Exercise can slow ageing, study finds

By Steve Connor

Walking for 30 to 40 minutes three times a week appears to be all that is needed to reverse some of the effects of age. Photo / Getty Images
Walking for 30 to 40 minutes three times a week appears to be all that is needed to reverse some of the effects of age. Photo / Getty Images

Moderate but regular exercise can boost the size of parts of the brain that shrink with age, according to scientists who believe light physical activity is one of the best ways of preventing senile dementia.

A study involving 120 people aged between 60 and 80 found that walking briskly for 30 to 40 minutes a day three times a week was all that it takes to re-grow the structures of the brain linked with cognitive decline in later life. The effect was equivalent to stopping the ageing clock of by between one and two years and is one of the first scientifically controlled studies showing the power of physical exercise in delaying mental decline, scientists said.

Brain scans taken before and after the year-long study showed that two regions of the brain in particular, the prefrontal cortex and the hippocampus, grew in volume among the group undertaking light aerobic exercise, while they continued to shrink in those who were given only stretching tasks.

The exercise group also did better at cognitive tasks that tested things such as memory, language ability and attention which are known to decline with age. The results suggest that brain and cognitive function of the older adults remain plastic and highly malleable. There is not this inevitable decline that we used to think there was.

We can improve brain function by relatively modest amounts of physical activity, said Kirk Erickson of the University of Pittsburgh.

Between six months and one year of regular physical activity can actually increase the size of the prefrontal cortex regions and another region of the brain called the hippocampus, he told the American Association for the Advancement of Science in Chicago. Both of these regions deteriorate and shrink as we get older. The prefrontal cortex is really involved in a lot of higher level cognitive functions and the hippocampus is well known to be involved in memory formation, and when it shrinks it leads to Alzheimer's and dementia, he said.

There is strong epidemiological evidence linking a sedentary lifestyle to an increased risk of Alzheimer's disease and dementia, but this latest study was part of a randomised, controlled trial which has a greater power of linking cause and effect, Professor Erickson said. The scientists do not as yet know what causes the brain areas to increase in volume. It might be increased blood flow or an increase in the number of neurons or other cells.

While there was a 2 per cent average increase in volume within the exercise group, the same brain regions shrank by about 1.5 per cent in the other group, which is the normal rate of shrinking, Professor Erickson said.
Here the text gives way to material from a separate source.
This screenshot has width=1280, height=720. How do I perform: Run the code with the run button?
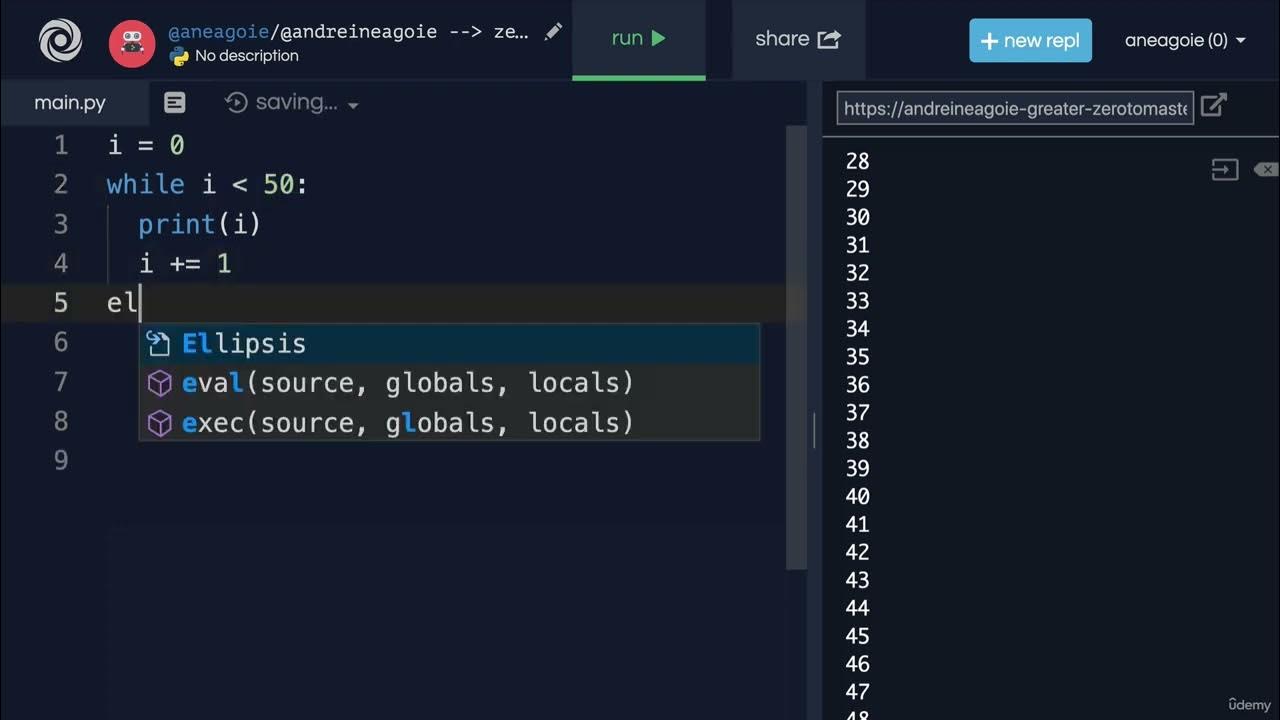(638, 39)
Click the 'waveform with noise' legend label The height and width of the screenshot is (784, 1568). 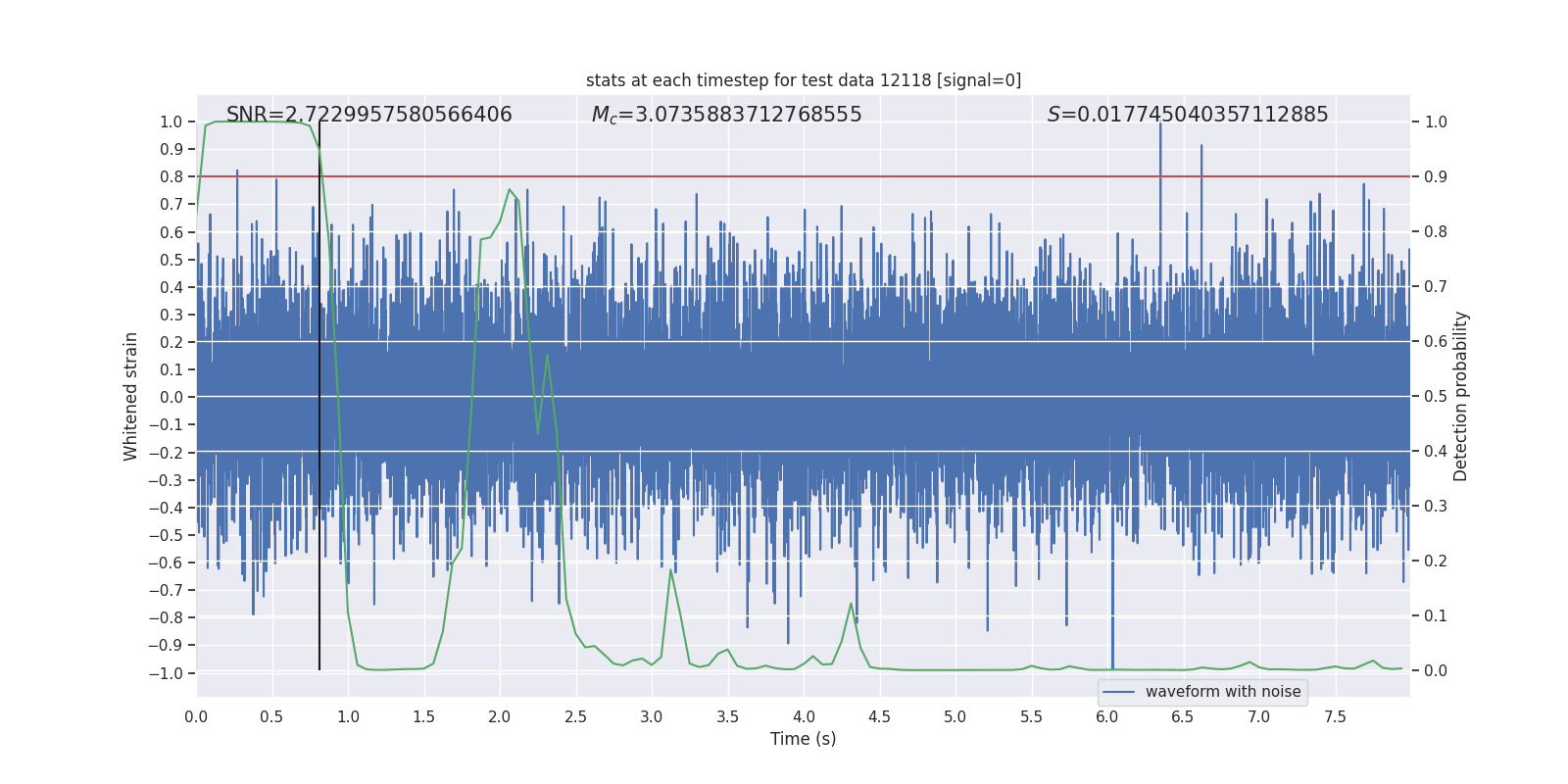tap(1222, 692)
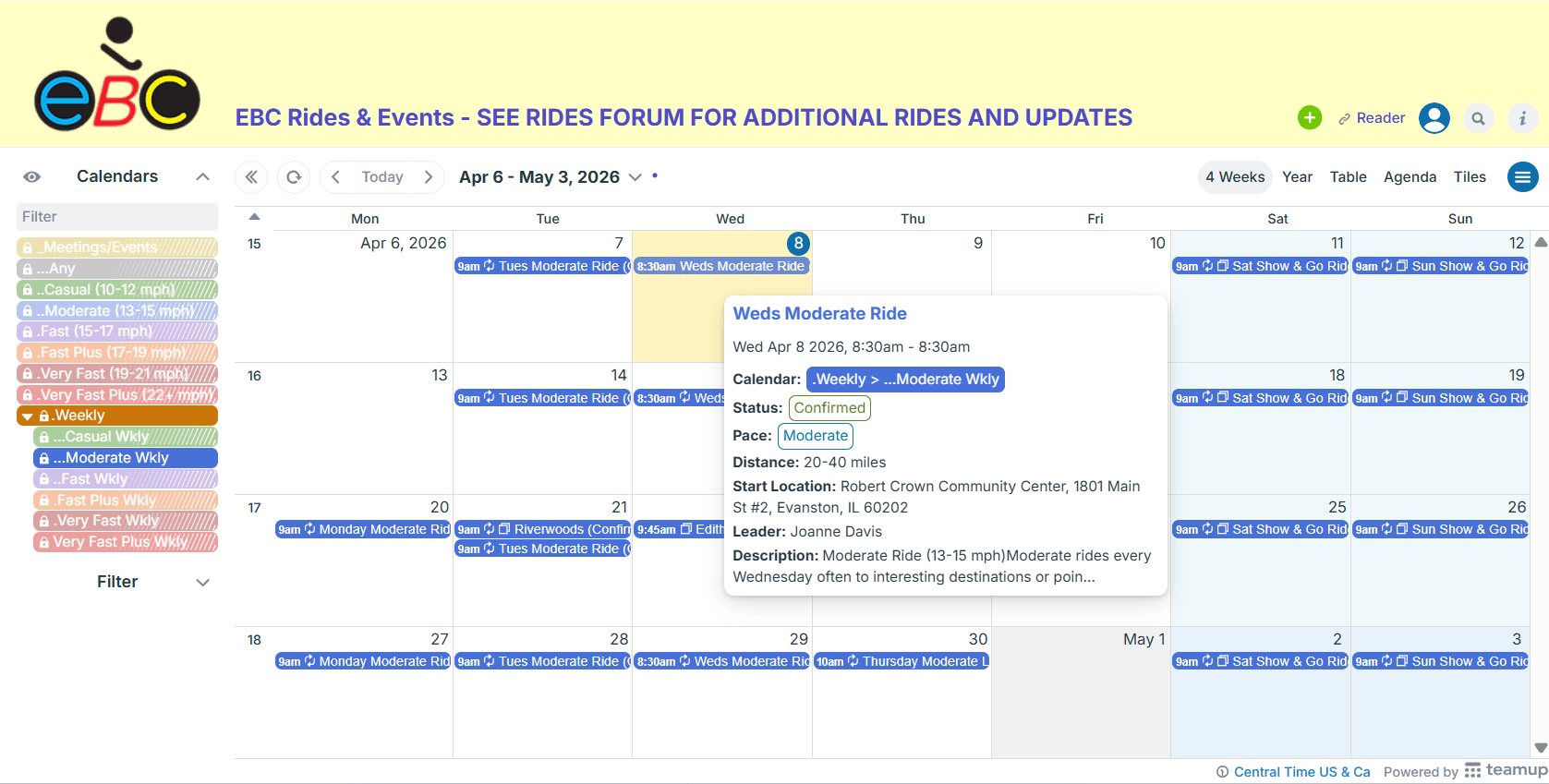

People who take part in moderate exercise say they feel as if the fog has lifted.

Stopping the clock

* Moderate exercise can boost the size of parts of the brain that shrink with age.
* Walking briskly for 30 to 40 minutes a day three times a week was all that it takes to re-grow the structures of the brain linked with cognitive decline in later life.
* The effect was equivalent to stopping the ageing clock by between one and two years.